**WHAT THE TASK REQUIRES:**
Output only the lines below from the one holding "Instruction: Click Reju's" down to the one holding "This screenshot has height=725, width=1085.", both end lines included and every picture dropped.

**TASK MATERIAL:**
┏━━

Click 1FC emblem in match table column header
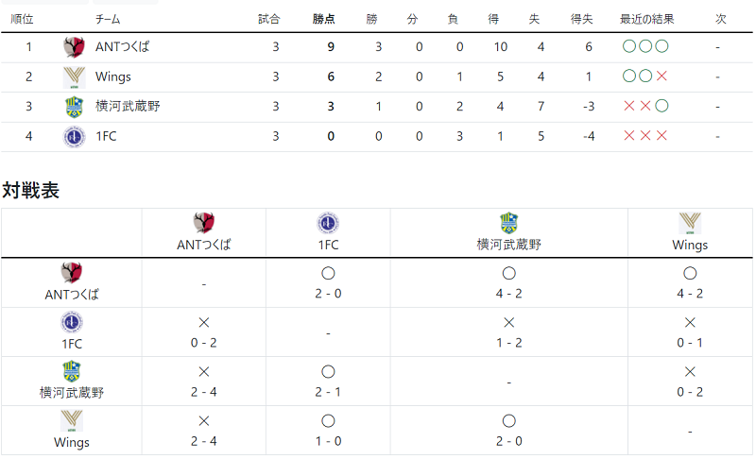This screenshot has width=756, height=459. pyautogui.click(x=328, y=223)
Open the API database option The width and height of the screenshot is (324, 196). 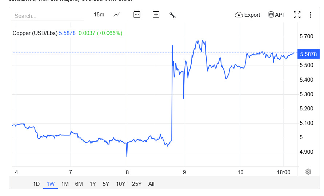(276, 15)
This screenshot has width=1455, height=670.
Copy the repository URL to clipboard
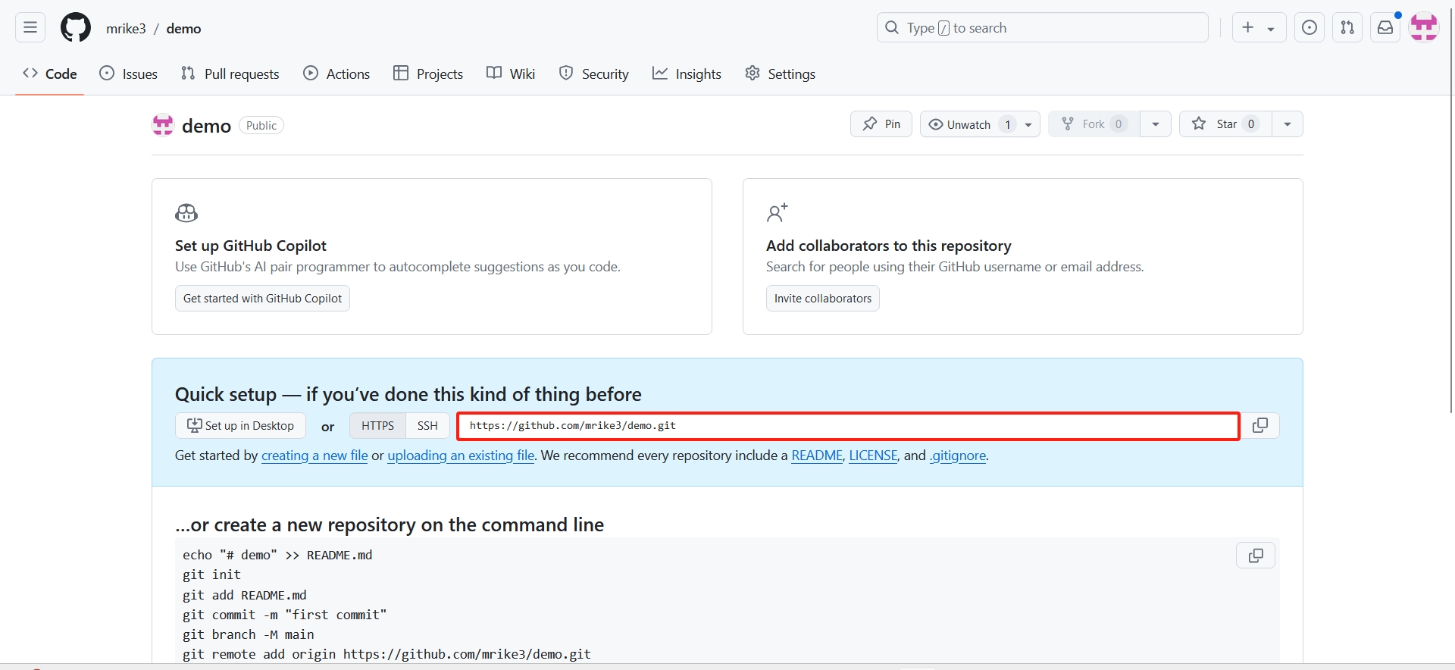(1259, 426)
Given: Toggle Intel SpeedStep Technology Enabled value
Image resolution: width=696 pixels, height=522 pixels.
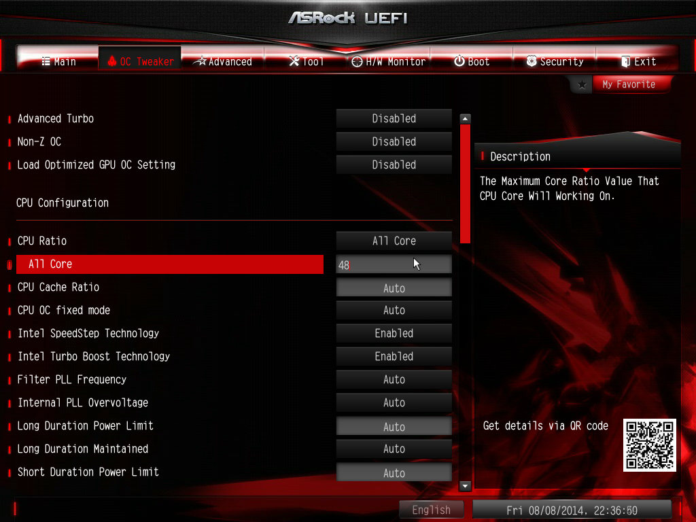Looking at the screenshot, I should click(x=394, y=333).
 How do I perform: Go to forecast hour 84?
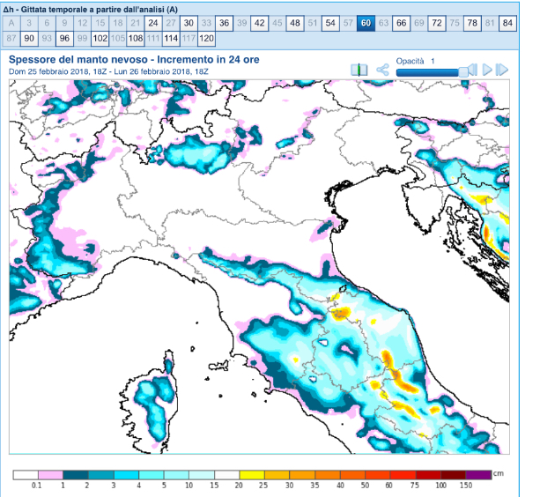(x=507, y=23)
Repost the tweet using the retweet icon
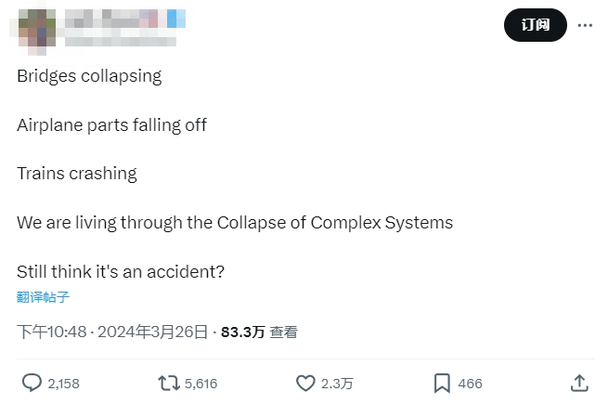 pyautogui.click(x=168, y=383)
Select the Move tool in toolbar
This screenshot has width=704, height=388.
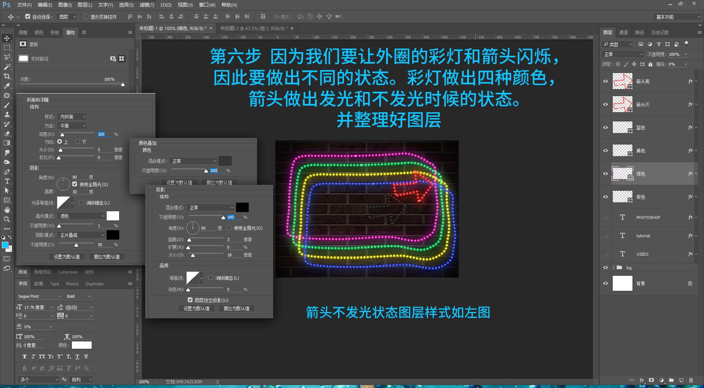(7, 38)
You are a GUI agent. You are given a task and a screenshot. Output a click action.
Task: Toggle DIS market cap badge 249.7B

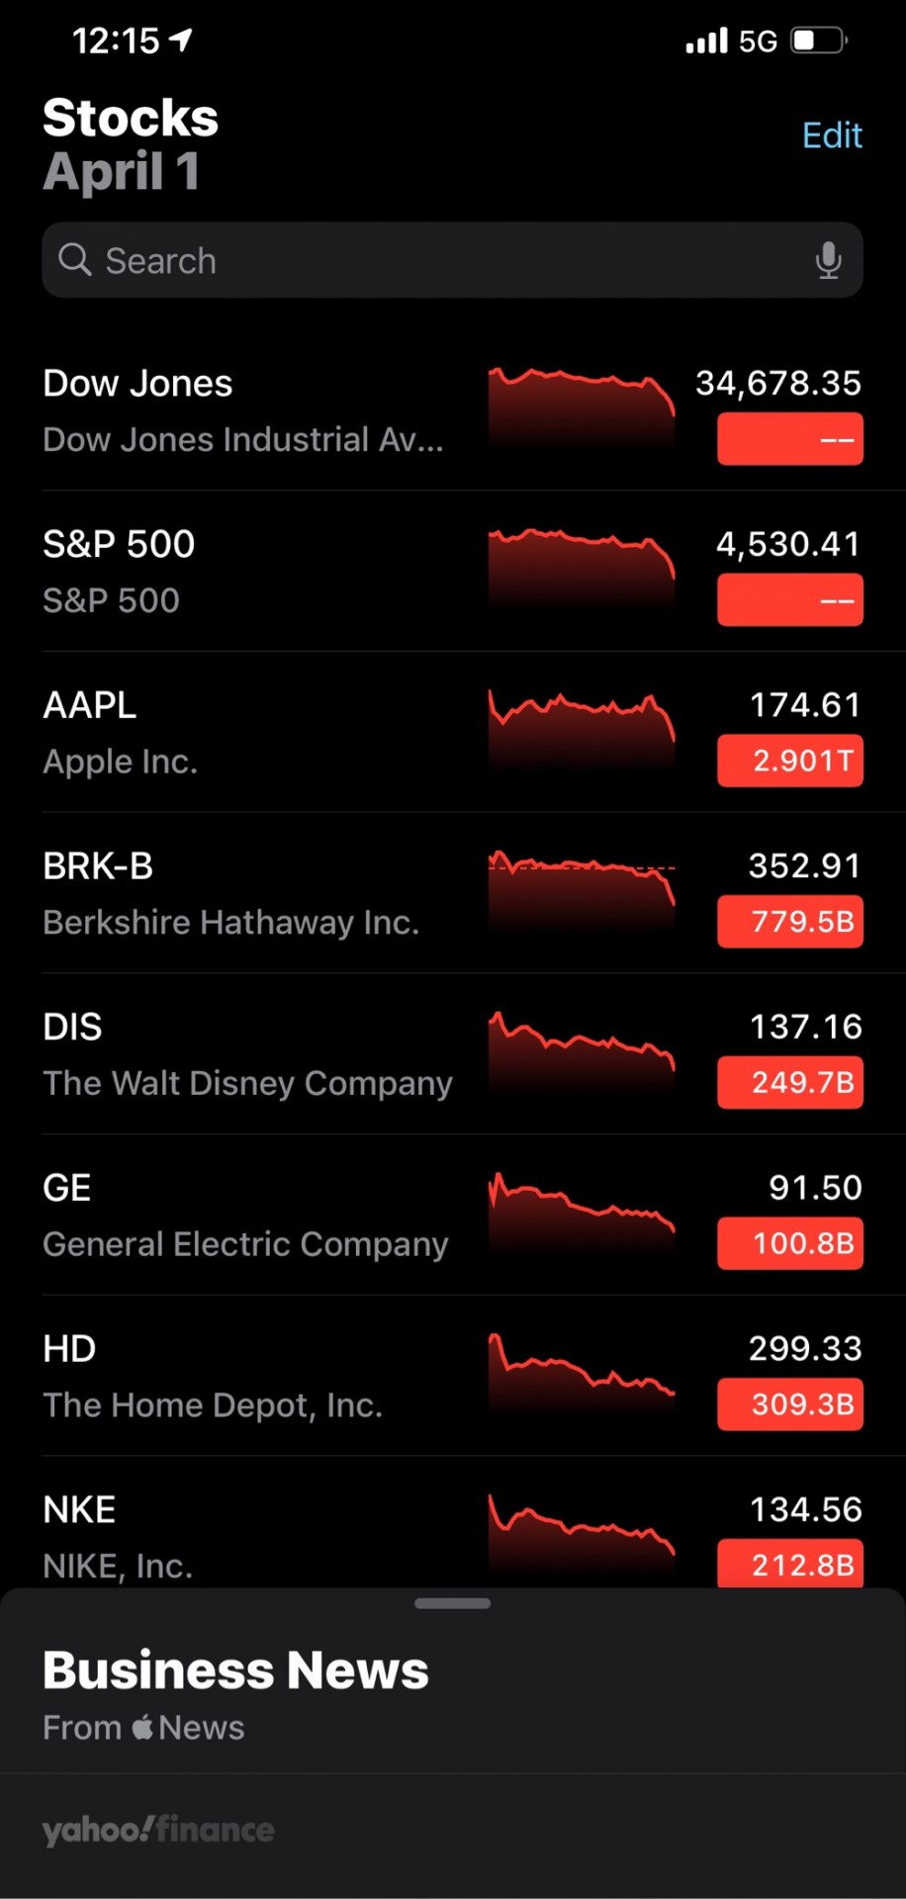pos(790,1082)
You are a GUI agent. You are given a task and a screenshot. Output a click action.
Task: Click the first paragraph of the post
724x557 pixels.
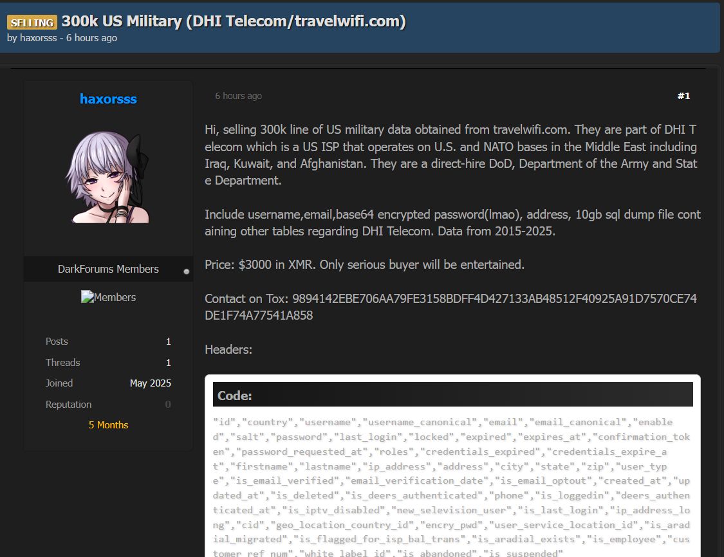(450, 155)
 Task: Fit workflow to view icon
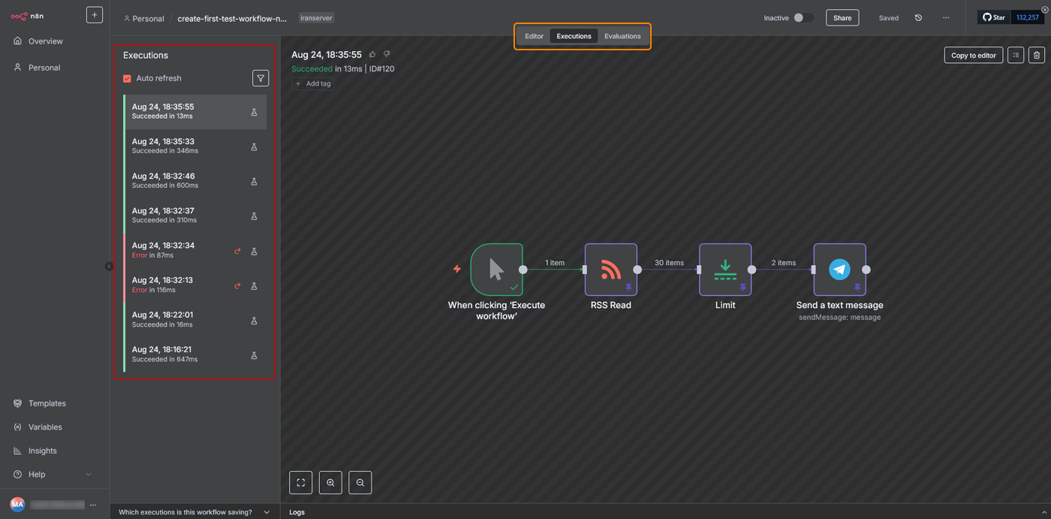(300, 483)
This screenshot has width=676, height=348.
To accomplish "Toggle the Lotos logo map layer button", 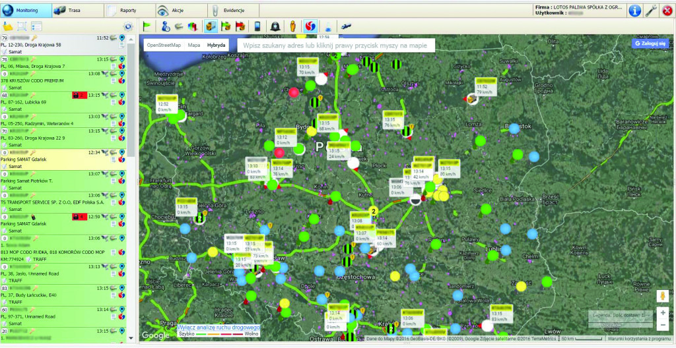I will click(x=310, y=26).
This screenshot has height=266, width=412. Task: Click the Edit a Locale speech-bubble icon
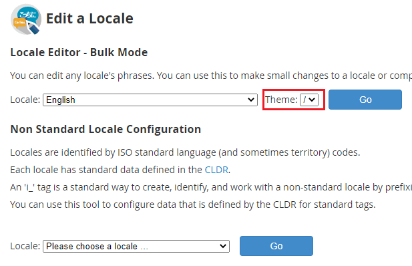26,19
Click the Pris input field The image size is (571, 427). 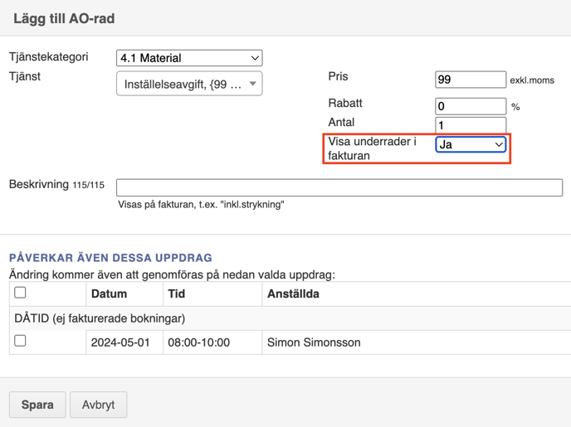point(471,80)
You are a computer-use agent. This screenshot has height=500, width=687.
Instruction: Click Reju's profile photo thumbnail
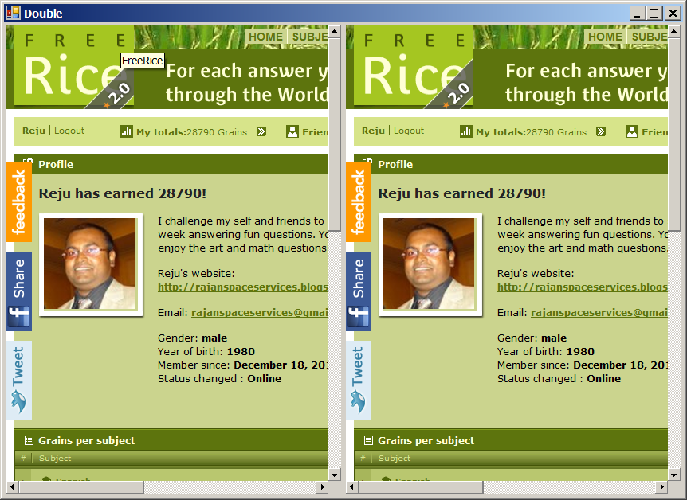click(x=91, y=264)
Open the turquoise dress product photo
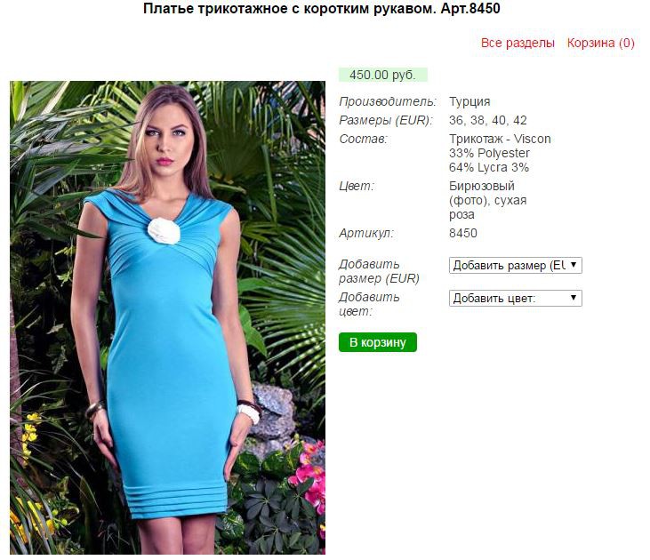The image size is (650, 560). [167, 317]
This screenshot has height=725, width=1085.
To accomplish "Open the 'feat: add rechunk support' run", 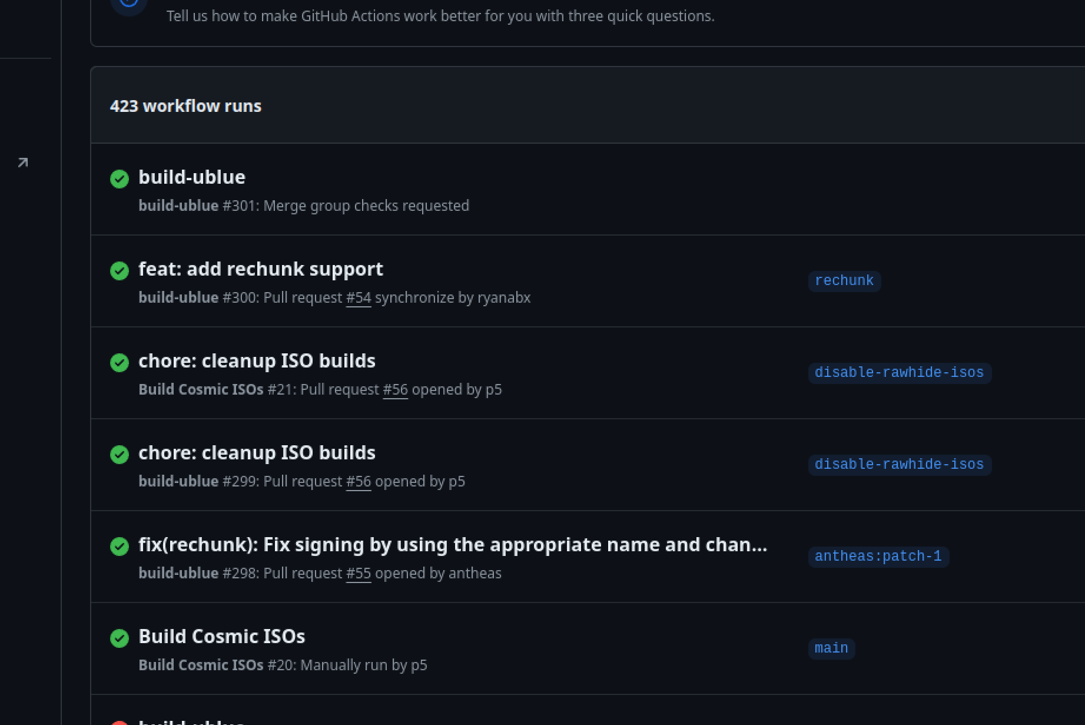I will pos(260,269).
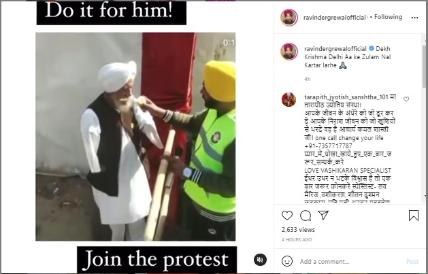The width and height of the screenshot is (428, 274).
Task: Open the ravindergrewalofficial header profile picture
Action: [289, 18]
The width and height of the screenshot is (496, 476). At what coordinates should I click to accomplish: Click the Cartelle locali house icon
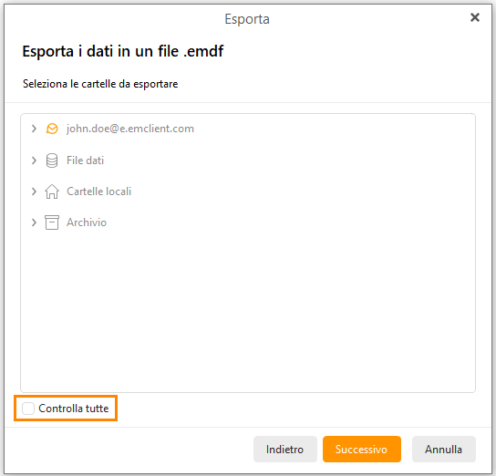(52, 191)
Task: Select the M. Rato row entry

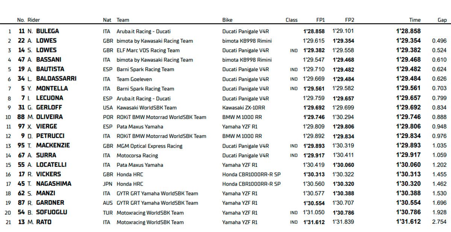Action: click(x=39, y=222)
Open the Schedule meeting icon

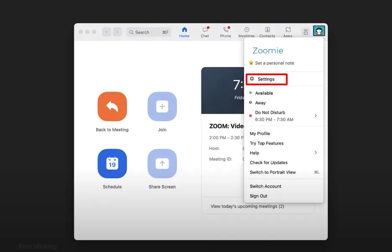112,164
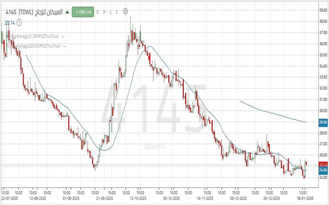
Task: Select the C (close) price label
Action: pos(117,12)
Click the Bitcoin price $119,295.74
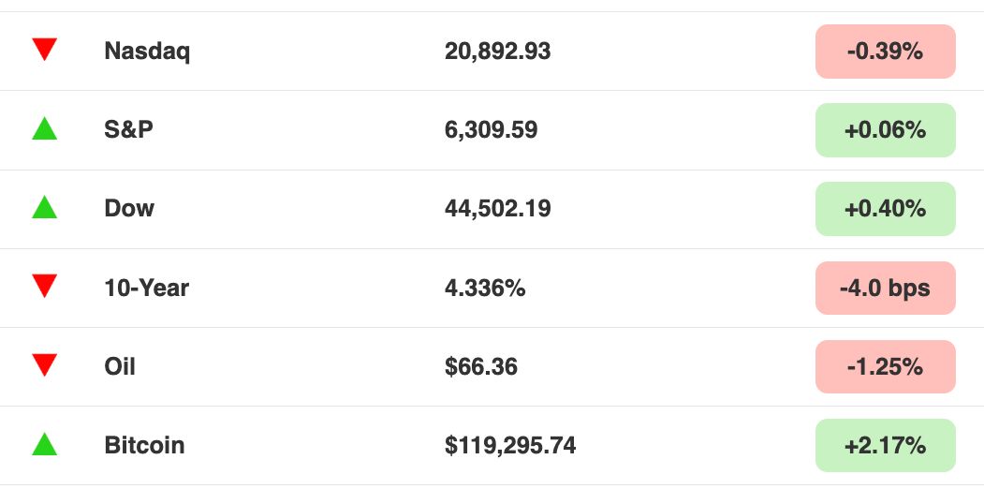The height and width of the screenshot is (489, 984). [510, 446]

┗━━

**ANSWER SPACE:**
Instruction: Click Reju's profile photo thumbnail
click(x=91, y=264)
Open the turquoise dress product photo
The image size is (650, 560). [167, 317]
This screenshot has height=725, width=1085.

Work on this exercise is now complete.